Today was a really hard day. The kind of day where you have a confrontation with a coworker and feel shaky and ache-y in your bones the rest of the day. I’m having a glass of wine and writing to try to unwind and stop feeling so awful.
I haven’t blogged about my team much. I have never really written about my assistant teacher, who was new in the fall and has become a wonderful friend. She’s also a wonderful assistant teacher. Let’s call her Miss Slinger, after Mr. Slinger, the wonderful teacher in Lily and the Purple Plastic Purse. Miss Slinger was not the issue today (she’s never an issue!), but I just wanted to mention something positive. Sometimes I’ll ask her to do something in passing, and then before I know it, it’s done. Those days, I call her Super Slinger. I get to work with Miss Slinger every day, and that is a really good thing.
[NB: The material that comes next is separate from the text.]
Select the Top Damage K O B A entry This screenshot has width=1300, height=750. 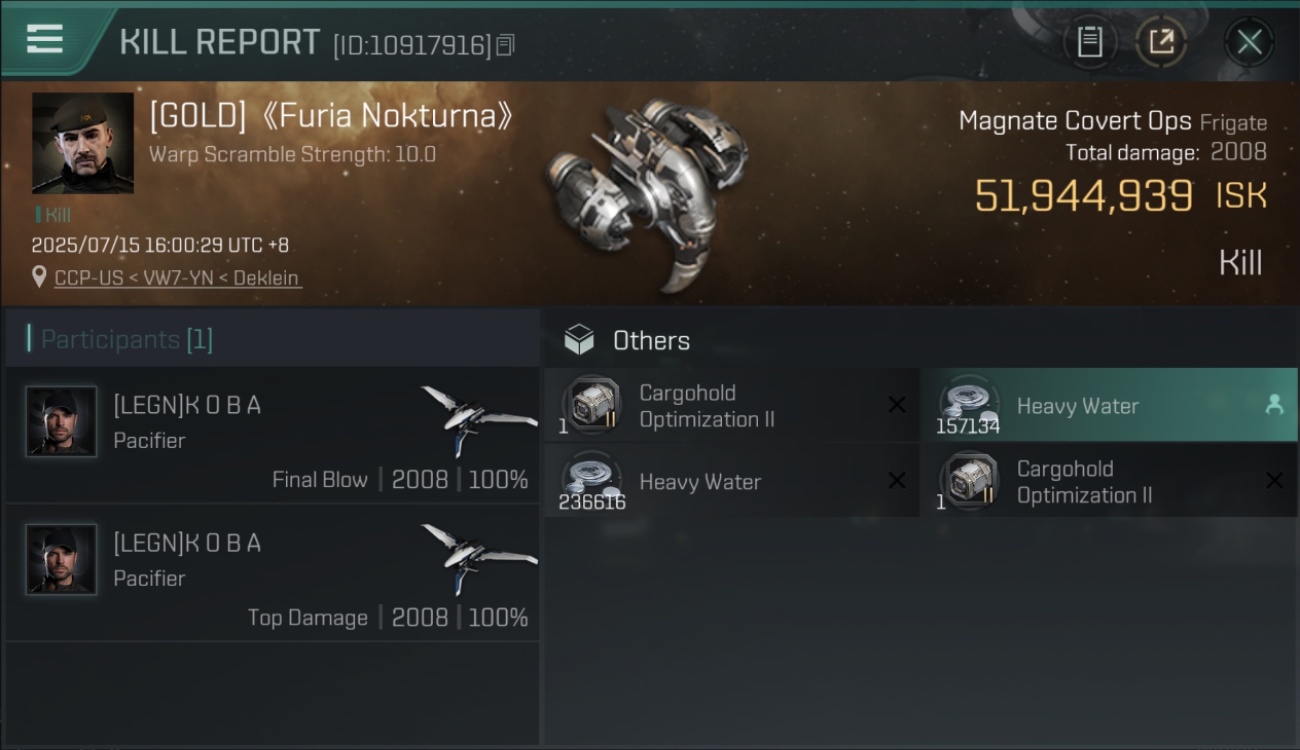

There’s also Amelia Bedelia, our special ed assistant teacher. She’s only in our room on Mondays and Fridays, but those days are always good. She’s great with the kids and really fun to work with. So I get to work with Amelia Bedelia, and I’m lucky there, too.
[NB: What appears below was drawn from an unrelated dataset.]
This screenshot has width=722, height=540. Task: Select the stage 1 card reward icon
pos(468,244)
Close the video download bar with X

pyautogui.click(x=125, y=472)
Then there’s Miss Nelson, the special ed teacher who works on Tuesdays, Wednesdays, and Thursdays with my four special ed students. She’s a very good person, very caring, and extremely conscientious. She’s also overworked, possibly overwhelmed, and fairly tightly-wound. Her style of teaching is quite different from mine, and I think it has been hard for her being in my room, and not being the teacher in charge.
One student in particular is a problem where Miss Nelson is concerned, because he behaves differently for her than he does for Amelia, Miss Slinger, or me. Miss Nelson has low expectations for him (without meaning to, but he’s got a disability, you know), and he exploits that and manipulates her. When she’s not with us, he is part of the class and he does pretty well. When she’s in the room, he’s rolling on floors and tables and running out the door, laughing.
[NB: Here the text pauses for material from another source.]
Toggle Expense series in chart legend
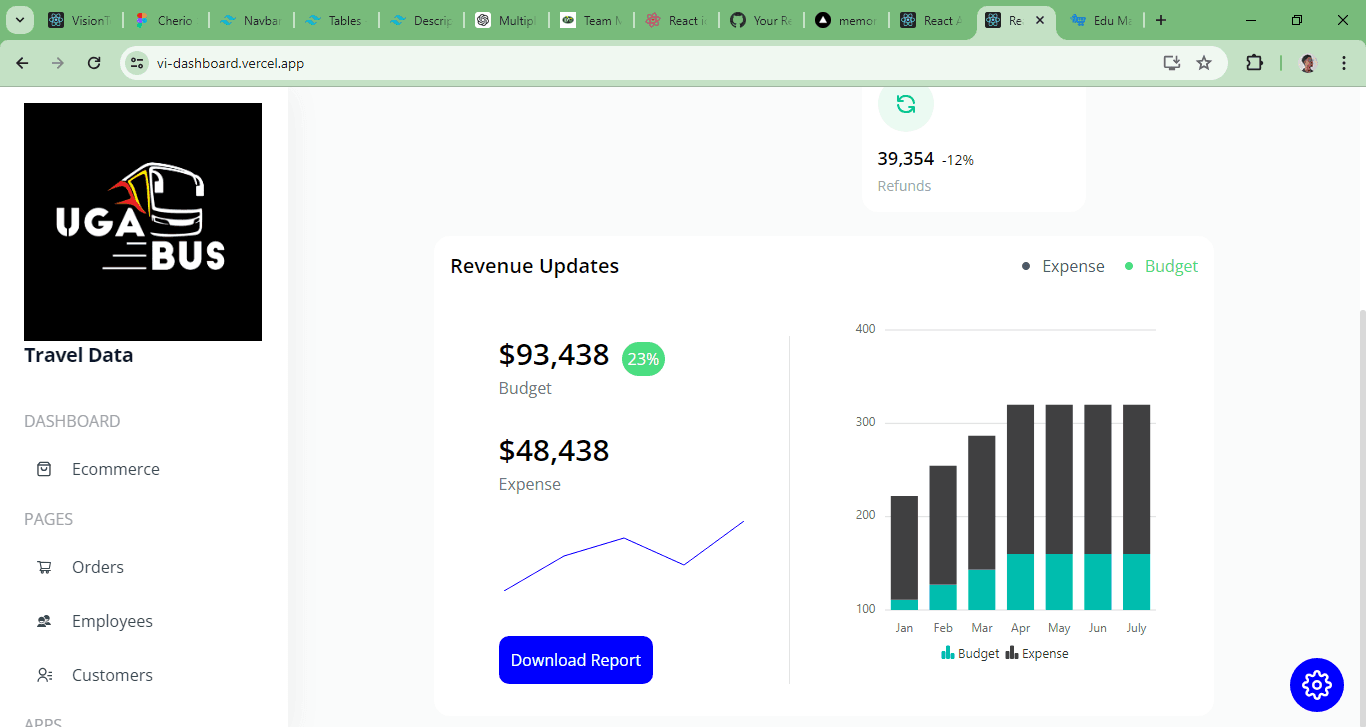The width and height of the screenshot is (1366, 727). point(1037,653)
I talked frankly to her this morning about how I’d like to change the way things are going for this child. There was a power struggle with him later in the morning, and she stepped back, so I stepped in, and I took his hand and firmly brought him back to the group. I held his hand and brought him all the way down the stairs.
Here’s the email she sent me today, with names changed:
It is with great regret that I tell you that I felt the need to share with R______, K_____and the Prince, the incident this morning with X_____ on the stairs coming back from Art. I was disturbed by the use of an arm pull down the stairs that was used to promote his compliance.
Please understand that I have great respect for your skill as a teacher, but I believe that a child with a disability needs to be handled differently than a typically developing child. I hope that by working together to combine our own teaching styles and support the best interests of special education children, we can talk through this situation, put it behind us and move forward.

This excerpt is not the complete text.